Exposition « de feu et de pluie », Fondation Clément, du 20 octobre au 12 novembre.
— Propos recueillis par Matilde dos Santos Ferreira, critique d’art et curateur indépendant —
Exposition « de feu et de pluie », visible à la Fondation Clément, du 20 octobre au 12 décembre. Produite par la Fondation Clément en partenariat avec la DEAL et le PNRM dans le cadre de la candidature de la Martinique à l’inscription sur la liste patrimoine UNESCO.
Le titre de l’exposition « de feu et de pluie » renvoie aux deux versants d’une même gestation : car la Martinique est bien la fille des entrailles fumantes de la terre et des pluies provoquées par le relief, donnant naissance aux forêts tropicales humides. Partant de l’idée que le volcan impacte la vie de l’homme très au-delà de la science et des catastrophes, il a été demandé aux artistes de travailler sur le processus éruptif comme métaphore, voire l’essence de la création. Cinq œuvres ont été créées pour l’exposition : les installations «Respé twa fwa » de Christian Bertin, «Sismographie méga-poétique » de Julie Bessard, « Composition Tellurique » d’Hervé Beuze, « Le jour d’après » de Ricardo Ozier-lafontaine et le triptyque « Un démiurge » de Jean-Baptiste Barret. Les œuvres des autres artistes ont été choisies en fonction du parallèle entre construction/ destruction /reconstruction dans la nature et dans la vie de l’homme. Elles parlent de mémoire, de chaos, de jaillissements et tremblements, d’échanges d’énergie, du magma qui fuse, de la chaleur brulante, de l’état du monde l’instant d’après.
Matilde dos Santos : qui est David Gumbs ?
DAVID GUMBS :Tout d’abord, je suis un hypersensible. Longtemps je suis resté isolé, fuyant plutôt le monde, en errance ou en déambulation comme on dit maintenant. J’avais du mal avec les interactions sociales. En revanche je me sens bien dans la nature. Et c’est là que je puise mes inspirations – dans la flore et de la faune tropicale, dans ce que je vois lors de mes marches. Parfois je reste assis au bord d’une rivière, ou tout juste au bord de la route, à contempler le vent qui fait balancer les herbes… à entendre, à ressentir l’invisible, à observer. Il y a une dimension hypnotique dans la répétition. Ces éléments d’observation m’inspirent énormément. Le bruit de l’eau qui coule – un petit bruit constant qui te berce et apaise. Ce sont des choses que j’ai découvert en Martinique. A Saint Martin on n’avait pas cette végétation, ces bruits.

# # # # # # #

### Objectif de la tâche:
Rédigez la suite de l'entretien avec David Gumbs, en reprenant après sa dernière phrase.

# # # # # # #

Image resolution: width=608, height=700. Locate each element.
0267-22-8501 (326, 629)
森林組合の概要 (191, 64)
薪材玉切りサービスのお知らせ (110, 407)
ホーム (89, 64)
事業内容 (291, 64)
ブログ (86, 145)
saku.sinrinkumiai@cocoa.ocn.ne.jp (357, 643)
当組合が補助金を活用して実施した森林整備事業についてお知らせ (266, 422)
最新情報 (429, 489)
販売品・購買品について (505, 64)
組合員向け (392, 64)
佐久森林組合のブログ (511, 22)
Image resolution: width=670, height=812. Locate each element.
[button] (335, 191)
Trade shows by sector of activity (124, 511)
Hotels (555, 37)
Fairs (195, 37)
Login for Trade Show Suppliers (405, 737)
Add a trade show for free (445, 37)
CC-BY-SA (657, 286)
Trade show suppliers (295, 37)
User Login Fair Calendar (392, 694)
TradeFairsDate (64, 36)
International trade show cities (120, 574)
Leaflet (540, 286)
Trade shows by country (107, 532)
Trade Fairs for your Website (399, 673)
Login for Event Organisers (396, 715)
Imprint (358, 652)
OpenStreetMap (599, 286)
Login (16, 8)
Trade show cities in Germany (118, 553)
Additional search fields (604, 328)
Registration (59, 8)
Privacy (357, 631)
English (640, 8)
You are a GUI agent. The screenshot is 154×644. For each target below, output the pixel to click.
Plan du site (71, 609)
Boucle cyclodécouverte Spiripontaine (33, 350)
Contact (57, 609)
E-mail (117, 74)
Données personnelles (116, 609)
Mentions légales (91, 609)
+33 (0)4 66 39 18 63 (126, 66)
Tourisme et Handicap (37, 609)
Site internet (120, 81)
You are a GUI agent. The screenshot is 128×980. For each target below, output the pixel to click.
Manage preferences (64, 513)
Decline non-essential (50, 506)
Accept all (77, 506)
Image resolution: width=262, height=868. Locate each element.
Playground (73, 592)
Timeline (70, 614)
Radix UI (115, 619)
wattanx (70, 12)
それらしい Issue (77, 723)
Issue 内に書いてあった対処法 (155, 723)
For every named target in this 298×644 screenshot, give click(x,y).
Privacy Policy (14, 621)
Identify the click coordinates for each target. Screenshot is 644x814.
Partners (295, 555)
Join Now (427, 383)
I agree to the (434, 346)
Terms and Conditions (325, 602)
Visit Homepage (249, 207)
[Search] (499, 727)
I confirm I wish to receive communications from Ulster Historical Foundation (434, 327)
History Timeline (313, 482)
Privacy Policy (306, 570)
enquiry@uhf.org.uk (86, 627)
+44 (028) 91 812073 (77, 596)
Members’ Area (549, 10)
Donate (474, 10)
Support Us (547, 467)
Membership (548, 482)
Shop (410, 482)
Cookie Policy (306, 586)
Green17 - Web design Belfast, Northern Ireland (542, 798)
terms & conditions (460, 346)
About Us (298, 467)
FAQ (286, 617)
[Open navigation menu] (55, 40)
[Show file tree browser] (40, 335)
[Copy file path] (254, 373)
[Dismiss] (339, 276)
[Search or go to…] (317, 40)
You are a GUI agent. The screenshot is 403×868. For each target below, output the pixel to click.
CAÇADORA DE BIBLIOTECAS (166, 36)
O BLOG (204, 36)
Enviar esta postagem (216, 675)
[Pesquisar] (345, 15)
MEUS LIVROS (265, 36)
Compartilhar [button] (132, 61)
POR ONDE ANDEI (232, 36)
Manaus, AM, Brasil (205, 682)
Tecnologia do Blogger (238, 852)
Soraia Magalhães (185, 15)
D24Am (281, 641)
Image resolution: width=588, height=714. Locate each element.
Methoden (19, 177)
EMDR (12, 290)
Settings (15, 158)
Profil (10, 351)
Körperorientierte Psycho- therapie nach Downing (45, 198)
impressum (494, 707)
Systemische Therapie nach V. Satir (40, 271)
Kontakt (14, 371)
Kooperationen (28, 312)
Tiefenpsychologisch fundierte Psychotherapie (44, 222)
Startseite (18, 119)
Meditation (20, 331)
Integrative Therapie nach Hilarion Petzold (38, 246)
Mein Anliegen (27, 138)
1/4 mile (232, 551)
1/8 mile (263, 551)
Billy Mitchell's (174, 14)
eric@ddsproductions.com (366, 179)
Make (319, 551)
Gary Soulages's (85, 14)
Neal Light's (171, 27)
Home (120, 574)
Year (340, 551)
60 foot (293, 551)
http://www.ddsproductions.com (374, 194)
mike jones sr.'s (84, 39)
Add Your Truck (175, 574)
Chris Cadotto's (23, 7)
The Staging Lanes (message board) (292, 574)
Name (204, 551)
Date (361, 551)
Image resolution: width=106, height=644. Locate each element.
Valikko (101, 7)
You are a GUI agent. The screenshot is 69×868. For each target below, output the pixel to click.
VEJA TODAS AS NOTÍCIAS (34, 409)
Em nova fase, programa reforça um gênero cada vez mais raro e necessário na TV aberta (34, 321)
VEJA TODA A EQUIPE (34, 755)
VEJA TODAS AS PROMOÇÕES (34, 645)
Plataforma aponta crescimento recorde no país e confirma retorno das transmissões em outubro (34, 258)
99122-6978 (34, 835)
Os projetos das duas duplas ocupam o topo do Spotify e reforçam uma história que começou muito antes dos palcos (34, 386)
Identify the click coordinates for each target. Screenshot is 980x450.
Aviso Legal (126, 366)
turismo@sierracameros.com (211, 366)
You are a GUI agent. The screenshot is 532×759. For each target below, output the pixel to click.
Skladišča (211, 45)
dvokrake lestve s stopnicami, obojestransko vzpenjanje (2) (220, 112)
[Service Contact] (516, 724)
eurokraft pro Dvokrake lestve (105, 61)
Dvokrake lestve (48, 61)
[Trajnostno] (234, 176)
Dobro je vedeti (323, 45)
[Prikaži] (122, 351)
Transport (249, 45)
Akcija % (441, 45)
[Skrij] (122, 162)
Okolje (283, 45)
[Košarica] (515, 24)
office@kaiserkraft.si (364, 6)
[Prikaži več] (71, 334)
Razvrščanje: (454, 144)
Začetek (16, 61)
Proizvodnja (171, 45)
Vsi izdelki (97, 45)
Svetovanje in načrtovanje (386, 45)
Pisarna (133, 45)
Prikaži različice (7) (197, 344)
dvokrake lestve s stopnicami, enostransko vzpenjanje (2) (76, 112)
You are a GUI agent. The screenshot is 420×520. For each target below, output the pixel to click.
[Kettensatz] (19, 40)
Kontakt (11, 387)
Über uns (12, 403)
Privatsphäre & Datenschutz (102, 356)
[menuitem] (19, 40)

# # # # # # #

### En réponse:
Mds : mais tu as toujours dessiné…
DG : oui, enfant, je dessinais en cachette derrière mon lit. Quand ma mère c’est rendue compte de cela en faisant le ménage dans ma chambre, ça ne l’a pas faire rire…. puis vers 14 ans au collège j’ai eu la chance de rencontrer Nadine Ducrocq ma prof, qui a vu dans l’enfant turbulent que j’étais quelqu’un de doué pour le dessin. Et elle m’a offert des cours de dessins gratuit, car j’étais d’origine plutôt modeste… Elle m’a soutenu et m’a amené à passer des concours d’architecture et j’ai été reçu, dans des écoles d’archi à Bordeaux, à Nantes. J’ai essayé aussi l’école d’art en Martinique et je pensais rester une année ici, avant de partir, mais je me suis vite rendu compte que je n’étais pas prêt à me trouver seul en France. A Saint Martin j’avais la mer : je la contemplais des heures durant, fasciné par le reflet du ciel dans l’eau, les différentes tonalités de bleu et de vert, les ondulations avec les possibilités infinies de formes. Quand je suis arrivé en Martinique, ça s’est amplifié, ça a fait sens. A un moment donné, je devais traverser un champ de cannes pour entrer chez moi. J’avais pour 30, 40 minutes de marche, au soleil couchant et j’avais le temps d’observer les déclinaisons de lumière, et tous ces sons qu’on écoute à la campagne, les criquets surtout, qu’on entendait pas du tout à Saint Martin. Parfois ici on oublie ce bruit de fond, surtout la journée ça s’efface un peu mais dès que la nuit tombe ça recommence. Lorsque je voyage, je me rends compte que ce petit bruit constant qu’on n’entend pas ailleurs, me manque. La Martinique me manque.
Mds : Penses-tu que l’artiste a un rôle à jouer dans la société et quel serait ce rôle pour toi?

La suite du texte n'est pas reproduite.